From Chief Judge Markey’s Promise to Rule 36: We Do Not Just Render One-Worded Decisions
Patent – Patently-O 2024-11-08
Summary:
by Dennis Crouch
The Supreme Court currently has before it a unique opportunity to address a longstanding problem with the Federal Circuit’s practice of issuing no-opinion summary affirmances in patent cases. The recently filed ParkerVision petition presents a compelling argument that the Federal Circuit’s heavy reliance on Local Rule 36 judgments violates 35 U.S.C. § 144’s requirement that the court “shall issue… its mandate and opinion” when deciding appeals from the Patent Office. This violation has become particularly acute given the surge in appeals from Patent Trial and Appeal Board (PTAB) decisions in recent years. ParkerVision vs.
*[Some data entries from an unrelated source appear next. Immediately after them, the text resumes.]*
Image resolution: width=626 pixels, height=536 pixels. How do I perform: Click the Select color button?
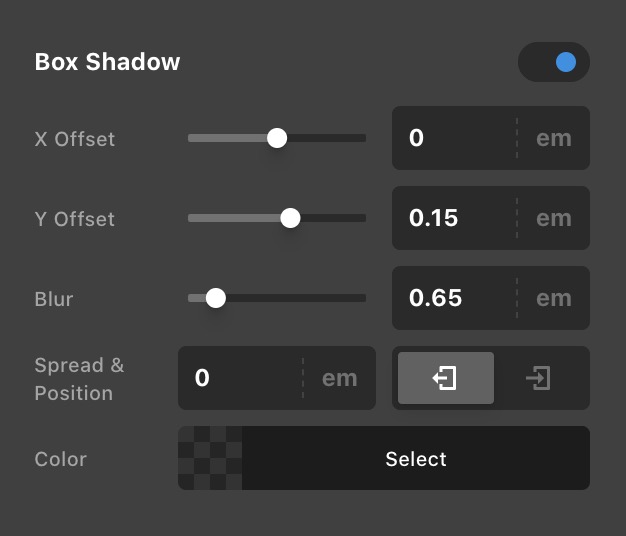[x=416, y=458]
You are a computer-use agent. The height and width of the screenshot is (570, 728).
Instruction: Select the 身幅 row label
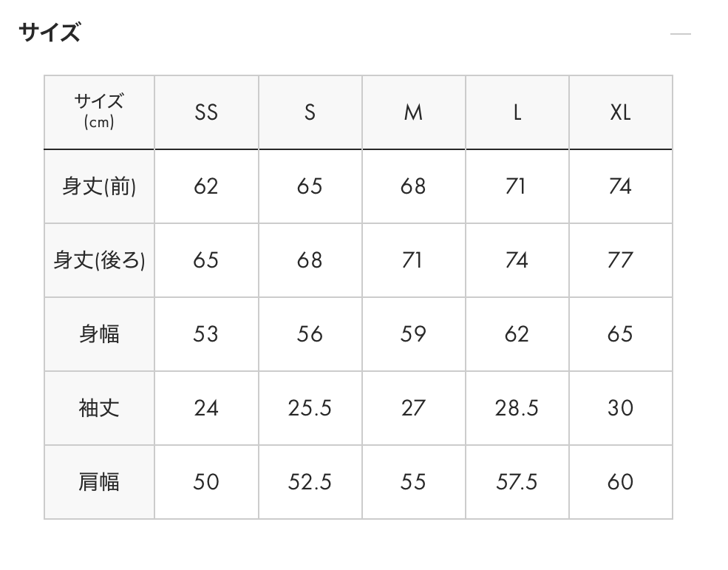click(99, 334)
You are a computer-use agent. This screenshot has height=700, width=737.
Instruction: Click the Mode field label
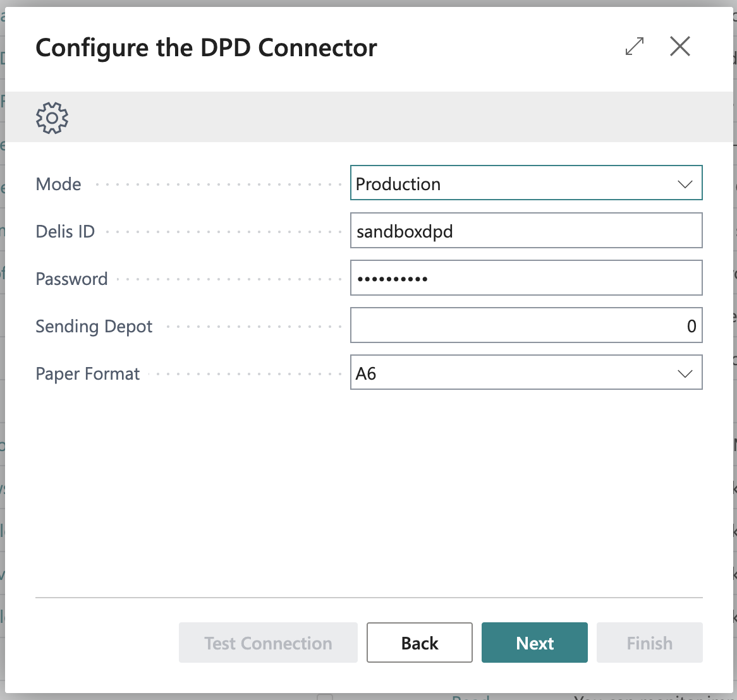pyautogui.click(x=59, y=184)
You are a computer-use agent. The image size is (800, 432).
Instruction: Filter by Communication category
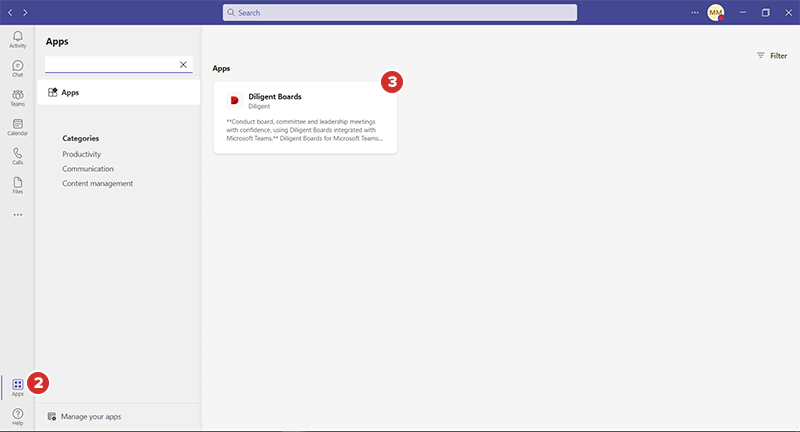88,169
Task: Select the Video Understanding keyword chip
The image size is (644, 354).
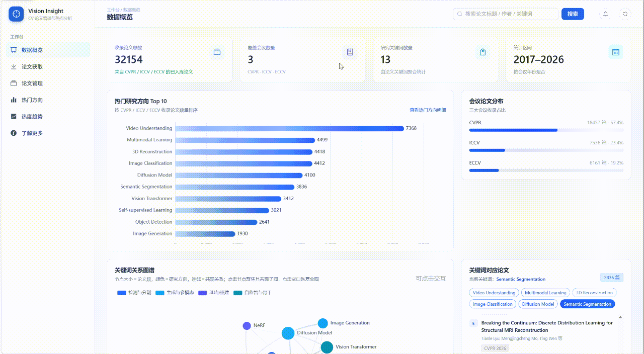Action: [x=494, y=293]
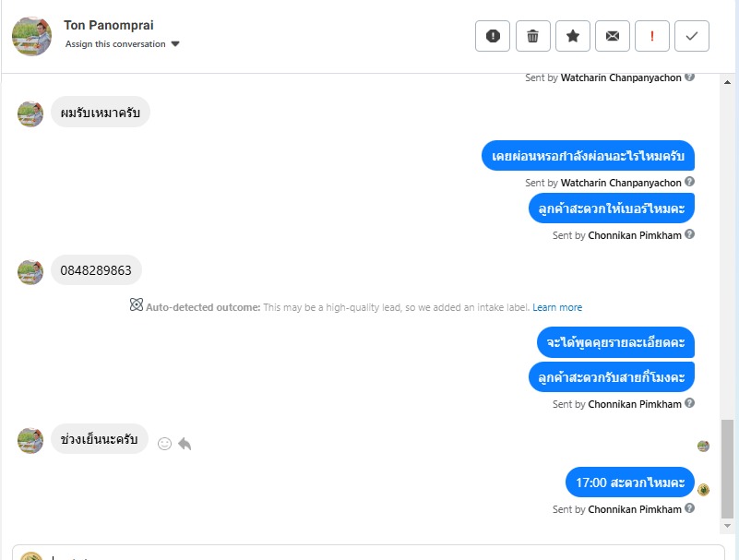The width and height of the screenshot is (739, 560).
Task: Open the Assign this conversation dropdown
Action: (x=115, y=44)
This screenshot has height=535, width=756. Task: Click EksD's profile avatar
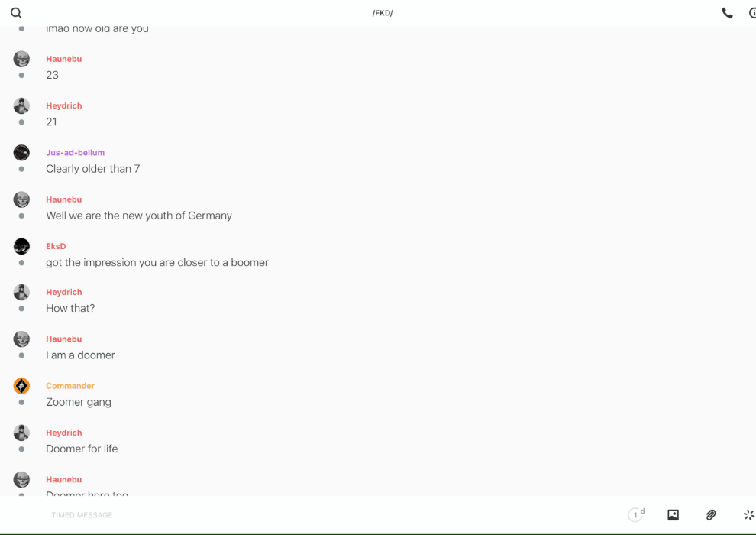tap(21, 246)
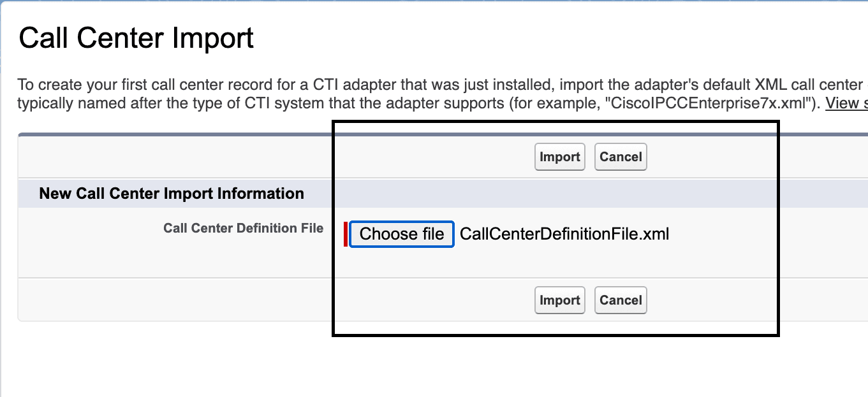Click the top Import button

tap(559, 157)
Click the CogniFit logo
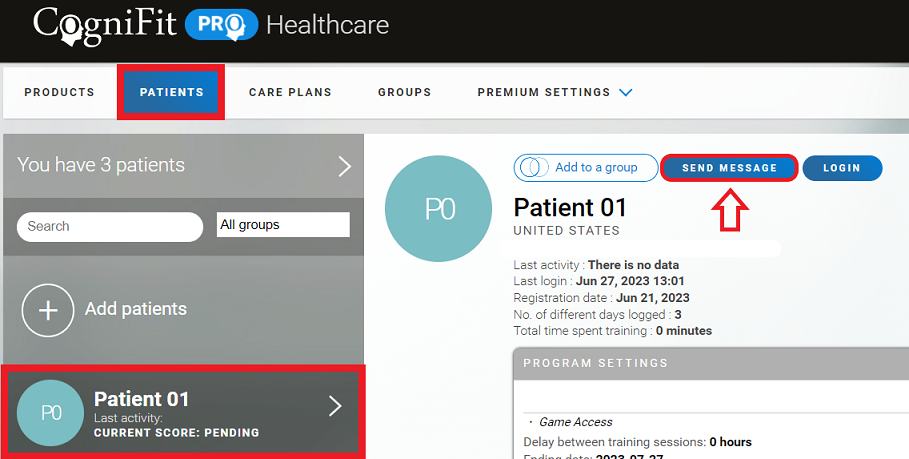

TCL Indus., 24-518. While appellate opinions serve fundamental interests of human dignity and the rule of law — interests that take on special significance as here when no other Article III court has addressed the dispute — this case presents an even clearer problem because Congress has specifically mandated through Section 144 that the Federal Circuit ‘shall issue’ an opinion in appeals from USPTO decisions.
The ParkerVision petition arises from the Federal Circuit’s summary affirmance of PTAB decisions that invalidated the patentee’s claims related to wireless communication technology. After TCL and LG Electronics successfully challenged the patents via inter partes review (IPR), ParkerVision appealed to the Federal Circuit raising procedural questions about whether the PTAB improperly relied on arguments that had been waived.